Selected text |
Table 3 Distribution of percentage with reported long term illnesses and complaints during the last twelve months.

Table 4 shows how near-continuous complaints and symptoms for the last three months differ between the groups. The correlations between the groups and the complaints/symptoms are all significant (p < 0.01, Spearman).

Table 4 Distribution of reported near-continuous complaints and symptoms during the last three months.

Diagnoses and sex

Two thirds of the subjects had both psychiatric and musculoskeletal symptoms. Among them there was a significant difference as men more often had reported musculoskeletal diagnoses. One third had only psychiatric or musculoskeletal symptoms and in those groups there were no significant differences in reported diagnoses between the sexes (Table 5).

Table 5 Crosstabulation of self-rated symptoms during past three months and diagnosis for respondents with more than 28 days of reported diagnosis for sickness absence during the past twelve months.

Discussion

The aim of this study was to describe the association between degree of self-reported sickness absence and health. The Swedish social insurance system was at the time for the study based on the periods 0 days, 1–28 days, 29–89 days and 90 days or more of sickness absence. Due to these circumstances we divided the responders into these four groups. The hypothesis was that individuals with long-term sickness absence (more than 28 days) would report more symptoms and lower self-rated health. The area investigated covers 55 municipalities in central Sweden, with a total of about 1 million inhabitants in the age group. The response rate was deficient, only 65%. Another weakness of this population-based study is that it is founded on self-reported data only because we had no access to medical databases. To reflect the situation in the population as well as possible we decided to use calibrated and weighted data.

The results of the study describe self-reported sickness absence and health. Individuals with long-term sickness absence report more symptoms and lower self-rated health.

Men and woman sick-listed for 90 days or more generally reported a greater extent of illness and complaints compared to those who had been ill less than 90 days or who had not been absent at all. Unexpectedly, no sex differences for reported psychiatric and musculoskeletal diagnoses were found.

What is needed | What response rate does the sickness absence study report?

Entries drawn from a collection
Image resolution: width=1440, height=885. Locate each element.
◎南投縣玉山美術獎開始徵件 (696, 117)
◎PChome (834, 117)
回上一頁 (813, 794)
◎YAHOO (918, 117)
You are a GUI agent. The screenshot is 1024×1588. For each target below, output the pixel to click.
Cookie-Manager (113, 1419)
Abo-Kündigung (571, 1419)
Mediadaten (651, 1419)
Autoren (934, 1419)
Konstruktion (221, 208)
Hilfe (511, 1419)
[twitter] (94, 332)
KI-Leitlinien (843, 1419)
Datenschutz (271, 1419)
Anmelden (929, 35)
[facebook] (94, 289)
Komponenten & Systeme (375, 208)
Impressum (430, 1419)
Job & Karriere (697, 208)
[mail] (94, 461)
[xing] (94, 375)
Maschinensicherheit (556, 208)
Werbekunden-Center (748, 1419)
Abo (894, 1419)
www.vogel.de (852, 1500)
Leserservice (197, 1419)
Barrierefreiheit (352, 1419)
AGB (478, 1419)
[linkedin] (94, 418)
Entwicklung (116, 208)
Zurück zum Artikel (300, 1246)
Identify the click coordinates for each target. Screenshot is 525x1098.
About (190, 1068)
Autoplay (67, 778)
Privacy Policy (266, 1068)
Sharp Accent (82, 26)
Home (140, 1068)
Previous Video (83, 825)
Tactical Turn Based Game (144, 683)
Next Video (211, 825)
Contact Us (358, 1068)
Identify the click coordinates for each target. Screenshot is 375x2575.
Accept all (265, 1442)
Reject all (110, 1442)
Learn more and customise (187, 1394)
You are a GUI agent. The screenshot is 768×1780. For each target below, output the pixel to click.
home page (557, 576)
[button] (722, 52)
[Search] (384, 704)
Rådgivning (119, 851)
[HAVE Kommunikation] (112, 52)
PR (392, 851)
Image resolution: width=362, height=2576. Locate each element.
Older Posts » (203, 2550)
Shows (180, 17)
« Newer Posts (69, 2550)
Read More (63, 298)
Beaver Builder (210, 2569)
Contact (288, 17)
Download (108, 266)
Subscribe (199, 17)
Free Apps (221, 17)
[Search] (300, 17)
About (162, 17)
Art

Problem solution | The response rate was only 65%.